Sinopharm’s vaccine has yet to be cleared by regulators, and the manufacturer has not even applied for the vaccine’s emergency use authorisation in the Philippines.
But Mr Roque said the vaccine “is safe”.
He said it has already been authorised for emergency use in the United Arab Emirates, which has rated it as 86 per cent effective, and is already being widely used in China.
He also suggested that vaccines that have already been allowed for emergency use in other countries, including those of Pfizer and Moderna, should already be safe to use here.
Clearance from the Philippines’ Food and Drug Administration (FDA) is needed only to sanction commercial distribution and sale of vaccines, he said.
No one can sell or distribute vaccines without the FDA’s approval, he said. But anyone who can secure doses on their own can have themselves inoculated, without being prosecuted.
“The law does not bar anyone from getting shots of unregistered vaccines,” Mr Roque said.
In a statement later in the day, the PSG itself sought to justify why its men were inoculated with an unapproved vaccine.
“As the unit primarily tasked to protect and secure the highest official of the land, the PSG will have to ensure that the President is safe from all threats, including Covid-19. It is the PSG’s primordial task to ensure that we have a healthy president serving our fellow Filipinos every day,” PSG commander Brigadier-General Jesus Durante said.
The PSG has about 4,000 men, but not all are assigned as Mr Duterte’s bodyguards.
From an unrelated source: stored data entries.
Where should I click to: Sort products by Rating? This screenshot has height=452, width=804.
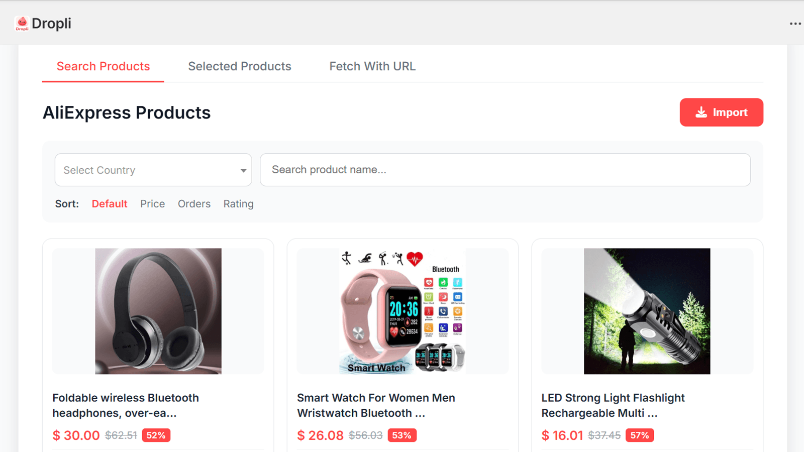pos(238,204)
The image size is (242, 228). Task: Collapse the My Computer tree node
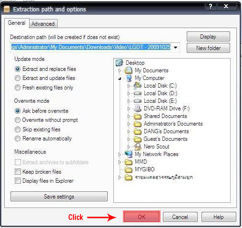coord(120,78)
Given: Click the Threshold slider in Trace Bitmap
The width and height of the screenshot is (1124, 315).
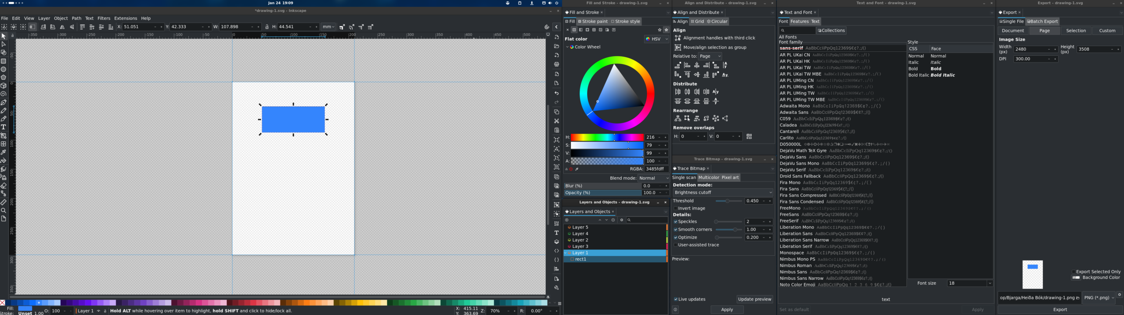Looking at the screenshot, I should [728, 201].
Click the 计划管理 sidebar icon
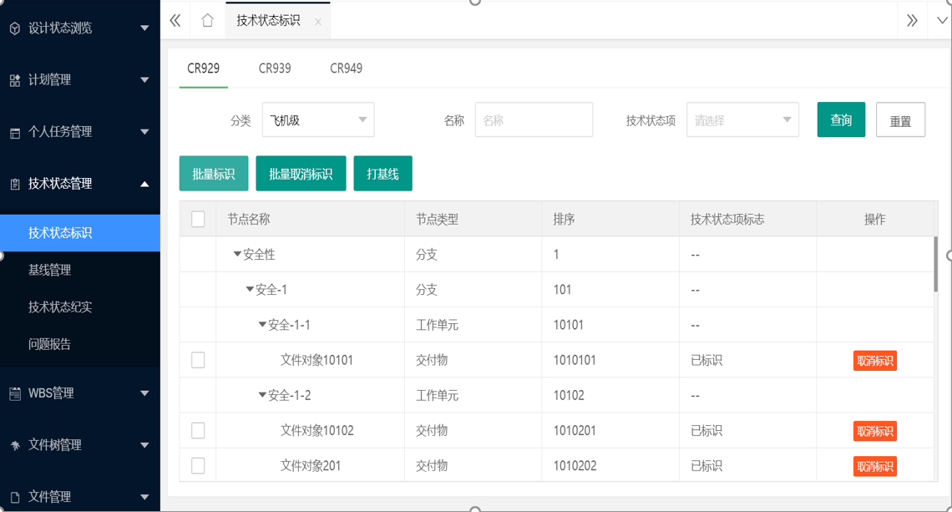The image size is (952, 512). [15, 80]
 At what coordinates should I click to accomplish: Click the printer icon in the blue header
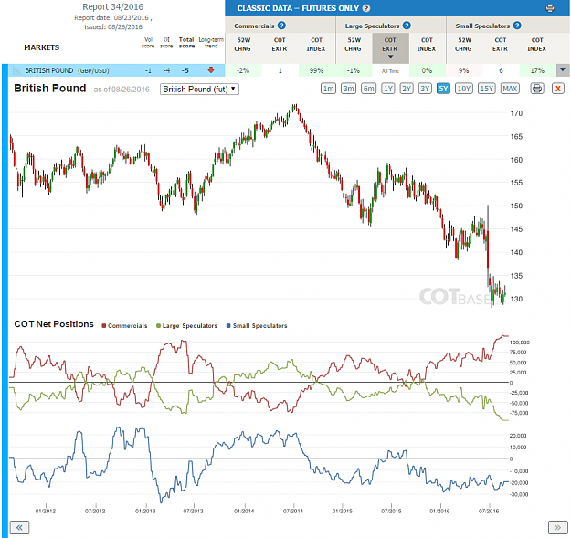[x=550, y=8]
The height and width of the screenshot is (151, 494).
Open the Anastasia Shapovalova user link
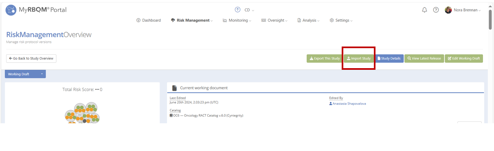click(x=347, y=104)
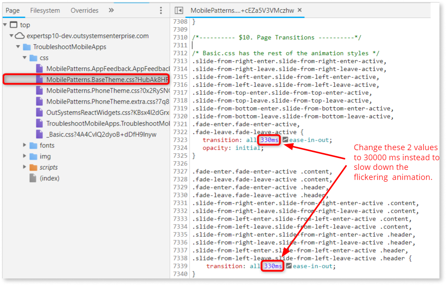Open the Overrides tab
Screen dimensions: 446x285
84,10
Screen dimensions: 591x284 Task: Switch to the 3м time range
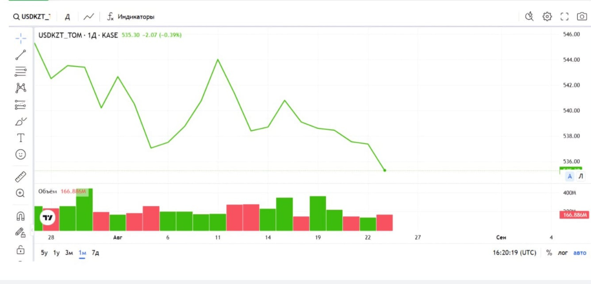[x=69, y=253]
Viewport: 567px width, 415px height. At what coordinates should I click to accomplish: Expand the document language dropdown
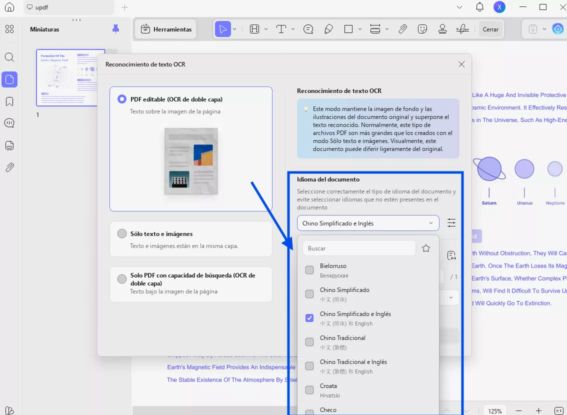click(368, 223)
Some are assigned to Vice-President Leni Robredo, or tasked to protect key government installations.
But the FDA issued its own statement strongly advising against the use of an unsanctioned vaccine.
“Without the proper authorisation, there is no guarantee on the safety, quality and efficacy of said vaccine, as the same has not undergone the required technical evaluation by the FDA,” said the agency’s head, Dr Eric Domingo.
The Health Ministry said in its own statement that “the use of unregistered products poses harm to a person’s health and safety. This is why only vaccines which have been approved and found to be safe should be administered”.
Reports that a number of Cabinet ministers and soldiers, as well as some politicians and businessmen, have already received jabs of vaccines from China and elsewhere quickly drew criticism online.
“The FDA lost all credibility after the government admitted to being the biggest violator of its laws. How can you make the people follow if the government does not even follow and talks its way out of issue after issue, making legal what is illegal?” said Mr Paul John Co in a Facebook post.
The Philippines has been struggling to secure vaccines to inoculate a population of over 100 million.
It is in talks to acquire around 80 million doses of Covid-19 vaccines, including from Pfizer, Moderna and Britain’s AstraZeneca, as well as Johnson & Johnson, India’s Novavax, China’s Sinovac and Russia’s Gamaleya Institute.
But the soonest it can receive delivery of a vaccine is in March, from China’s Sinovac, with a vaccine that Brazilian researches found to have above 50 per cent efficacy.